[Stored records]
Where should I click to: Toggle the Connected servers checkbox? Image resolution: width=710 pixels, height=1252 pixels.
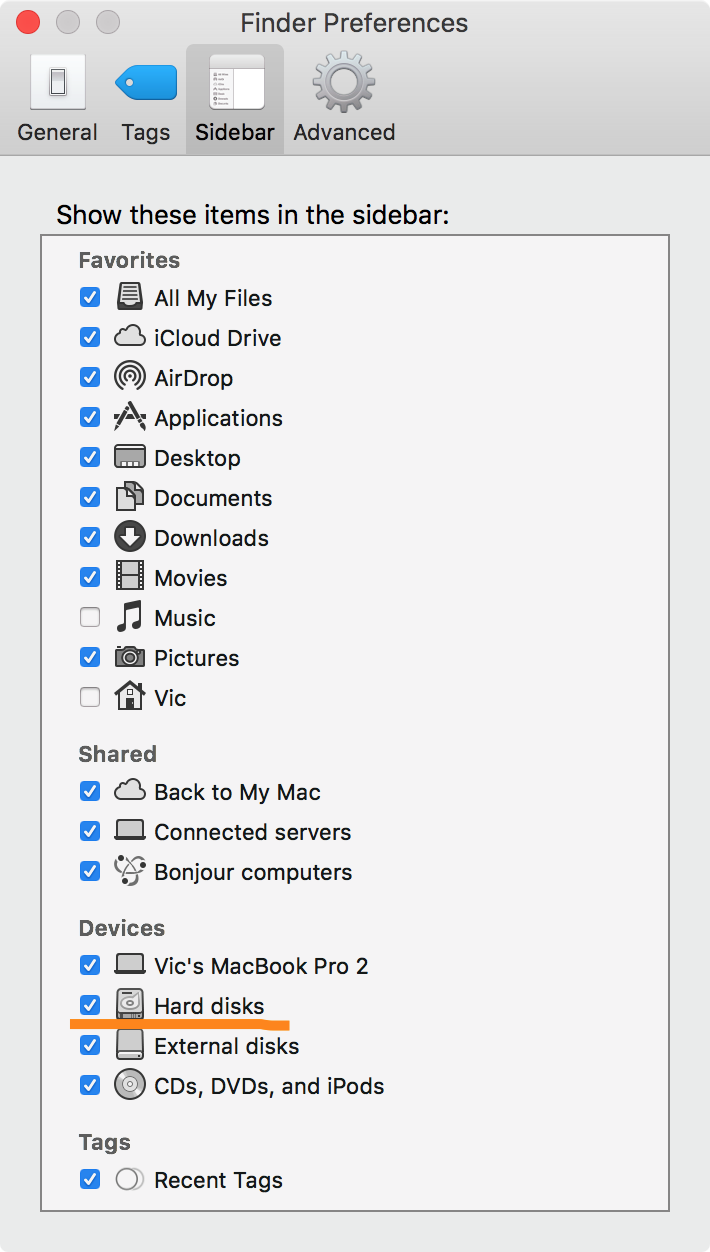pos(90,831)
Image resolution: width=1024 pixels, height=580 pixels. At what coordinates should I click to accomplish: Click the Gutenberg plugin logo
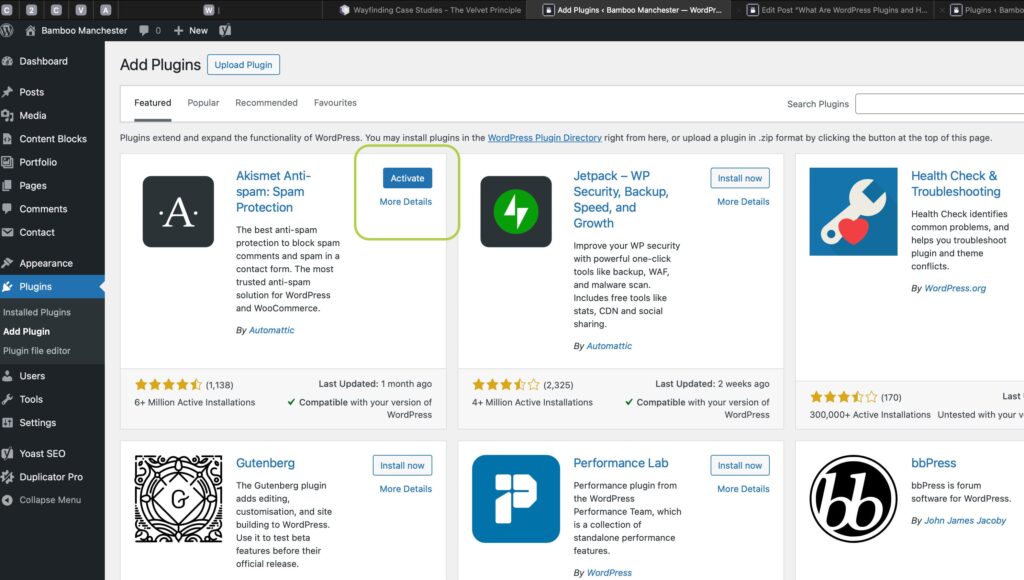178,499
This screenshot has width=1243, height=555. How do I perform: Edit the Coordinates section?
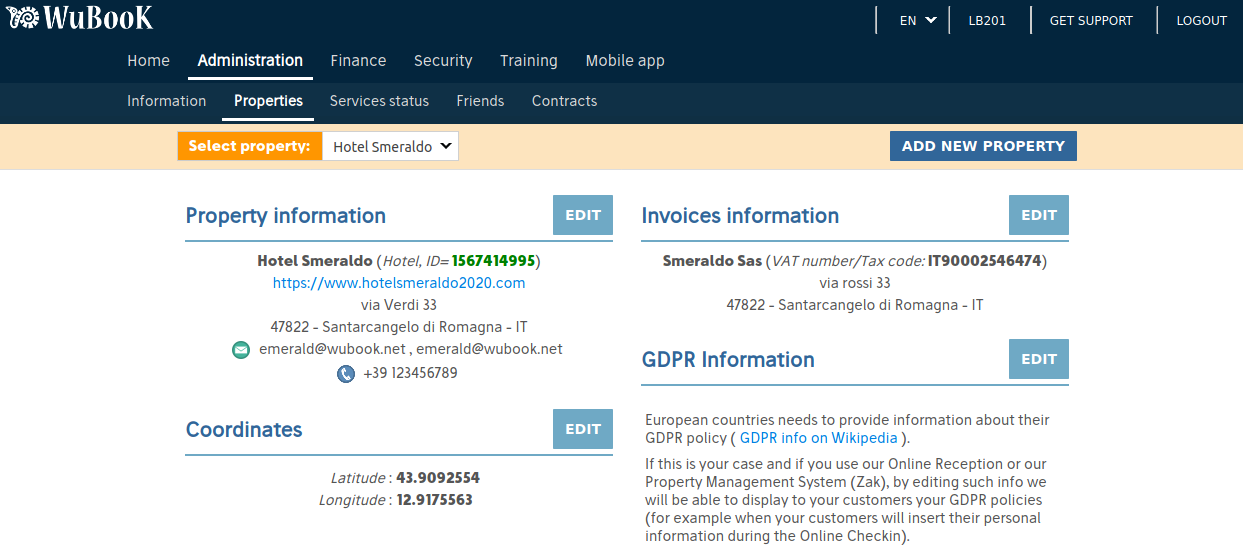tap(583, 429)
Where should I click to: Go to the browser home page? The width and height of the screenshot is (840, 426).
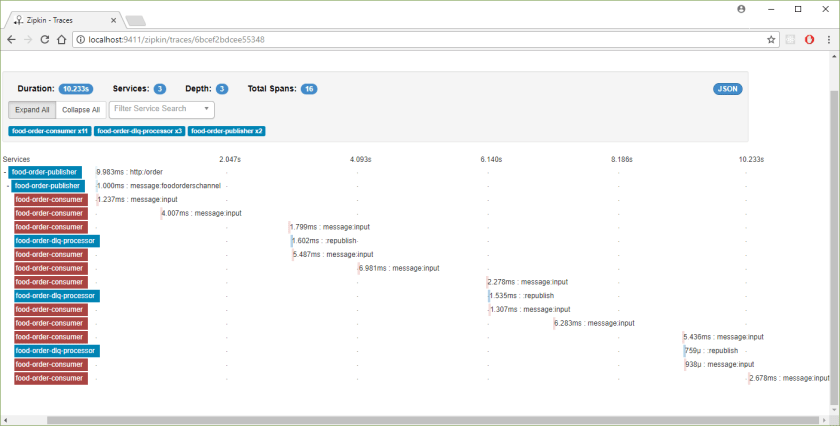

* _Exercise directions_:
Please retype every entry above exactly, leaving out any picture.

* _Response_:
Where should I click to: Toggle the Connected servers checkbox? Image resolution: width=710 pixels, height=1252 pixels.
pos(90,831)
Image resolution: width=1024 pixels, height=580 pixels. At what coordinates should I click to accomplish: Click the Gutenberg plugin logo
178,499
This screenshot has width=1243, height=555. How do I perform: Edit the Coordinates section?
tap(583, 429)
Where should I click to: Go to the browser home page? The width and height of the screenshot is (840, 426).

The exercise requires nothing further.